WHAT YOU HAVE TO DO. Copy out the data below from the line containing "Task: Click the Marges cell" to the line containing "Task: Click the Eligibility section heading", both lines included, with all images left out.

ENTRIES PROVIDED.
-*-
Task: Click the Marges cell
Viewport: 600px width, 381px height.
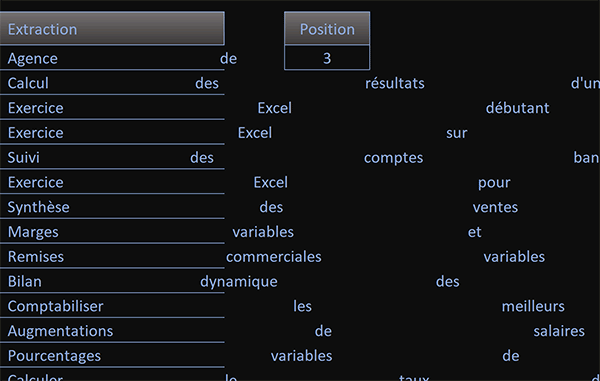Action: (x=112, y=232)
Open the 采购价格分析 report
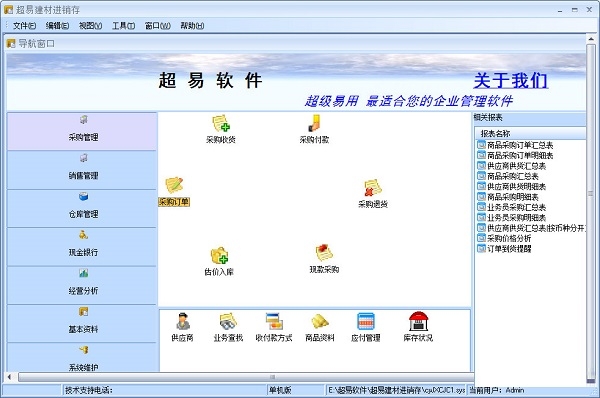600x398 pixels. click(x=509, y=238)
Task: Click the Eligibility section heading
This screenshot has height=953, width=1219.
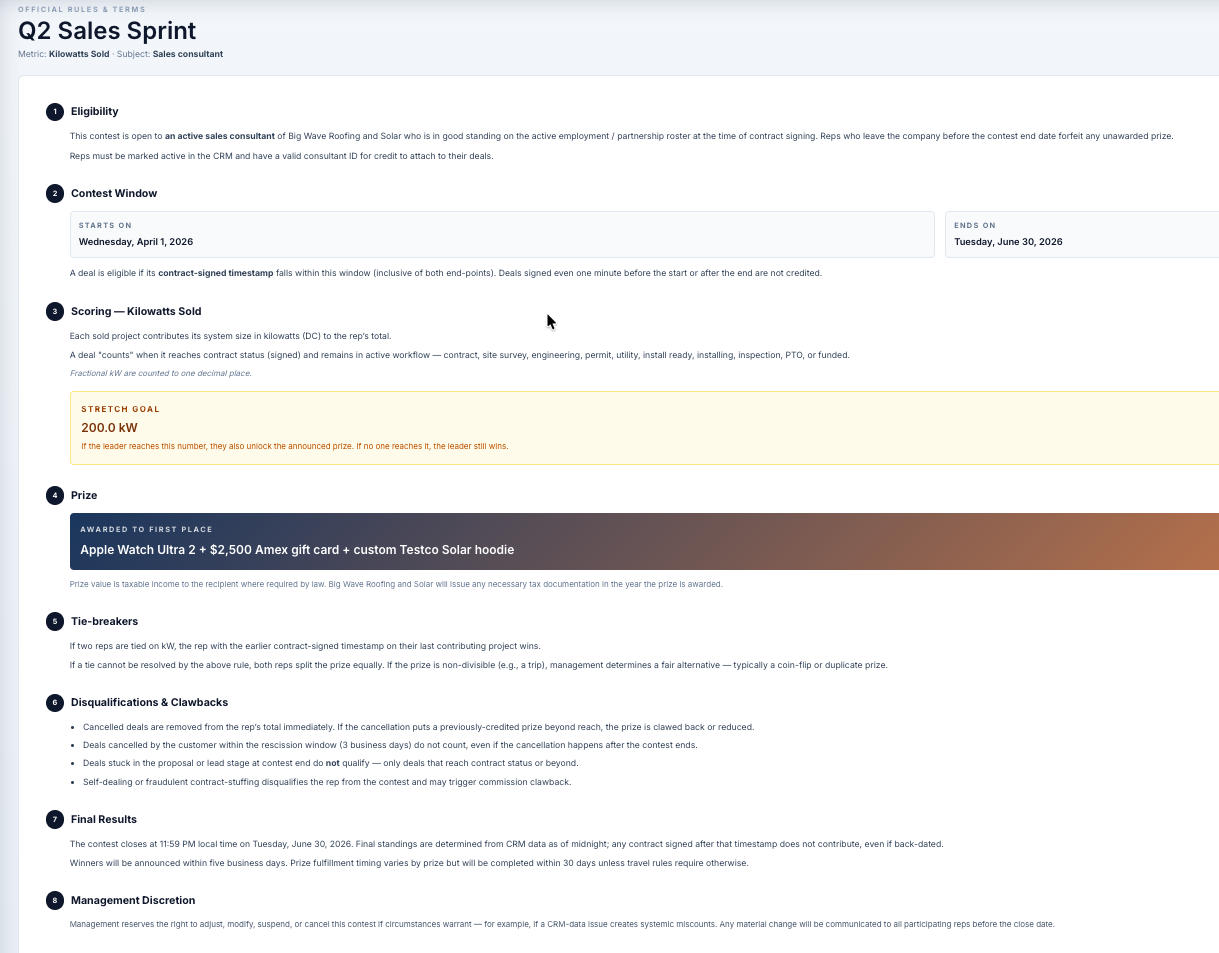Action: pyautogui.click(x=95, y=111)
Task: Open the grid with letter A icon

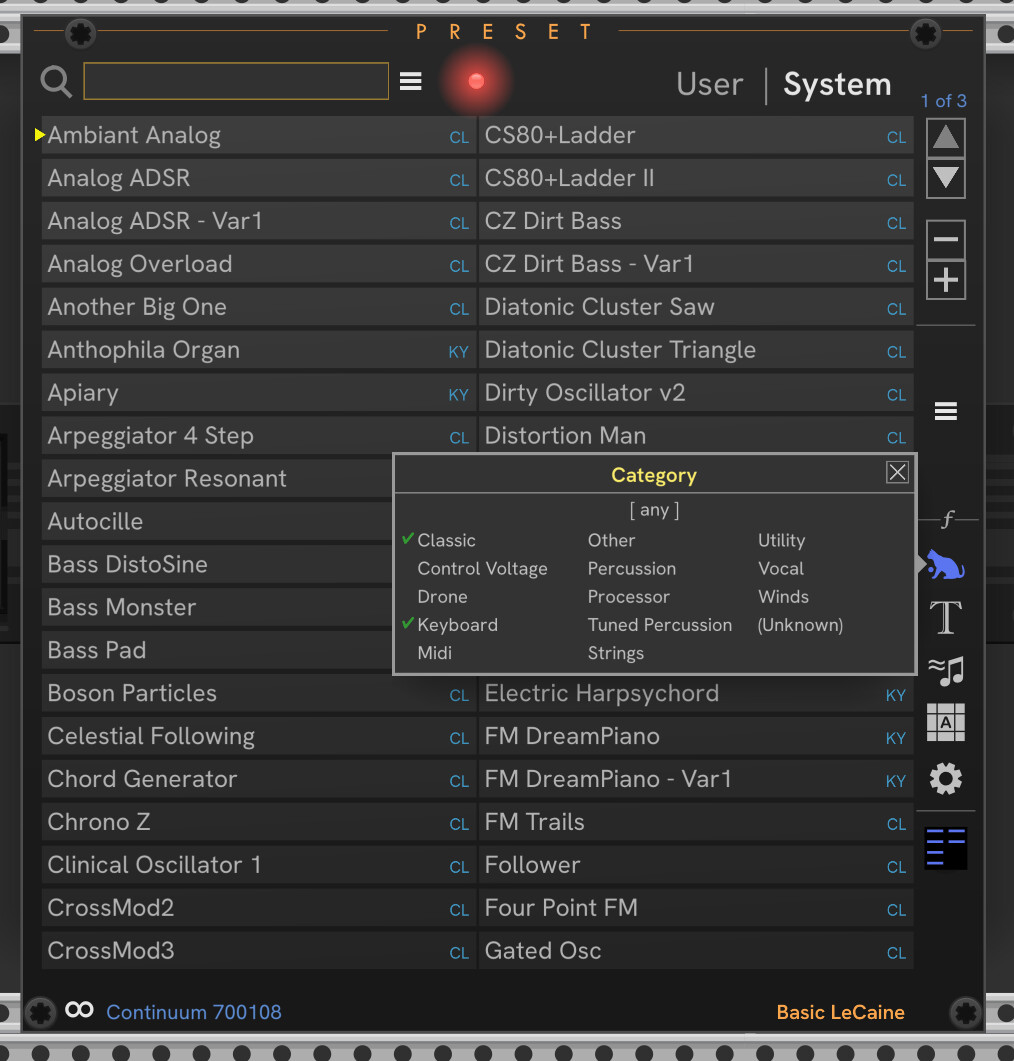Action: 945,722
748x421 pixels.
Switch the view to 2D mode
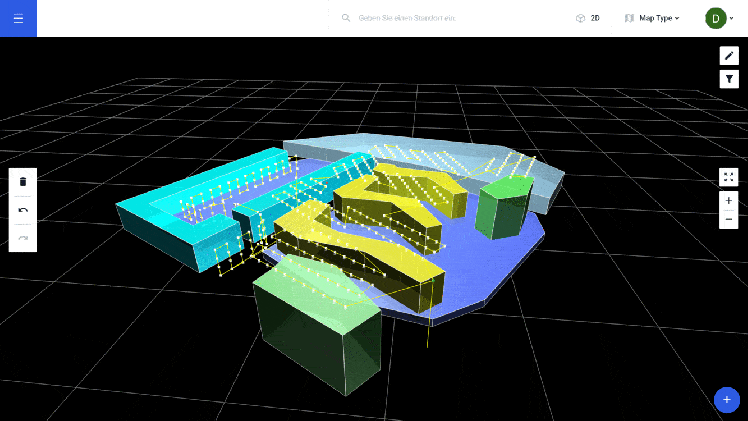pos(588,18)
-*-
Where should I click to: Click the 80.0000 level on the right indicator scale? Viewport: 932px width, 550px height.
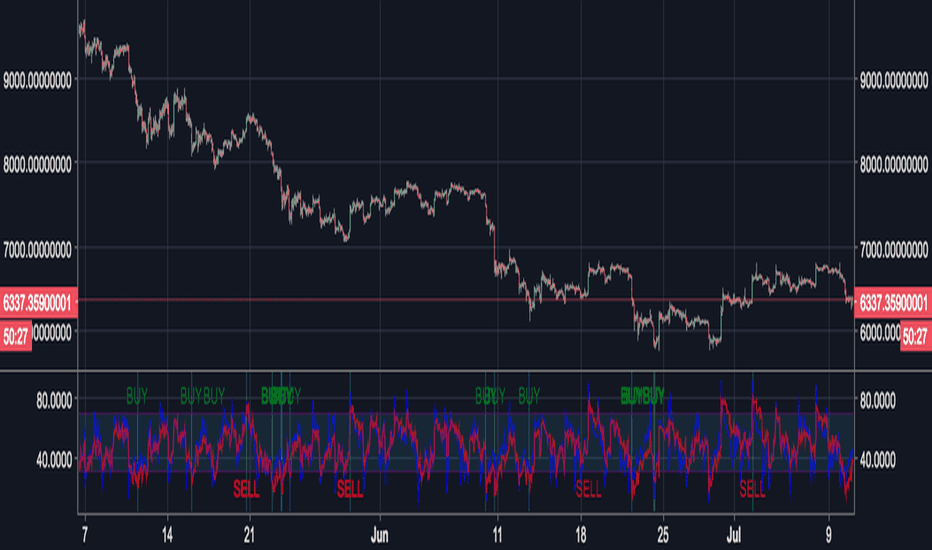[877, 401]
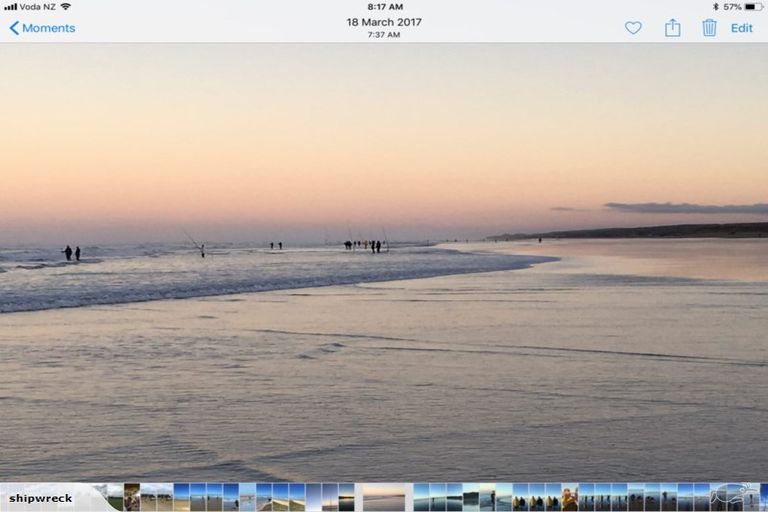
-*-
ANSWER SECTION.
Task: Click the Marges cell
Viewport: 600px width, 381px height.
Action: (x=112, y=232)
Open the 采购价格分析 report
600x398 pixels. click(x=509, y=238)
Task: Click the Eligibility section heading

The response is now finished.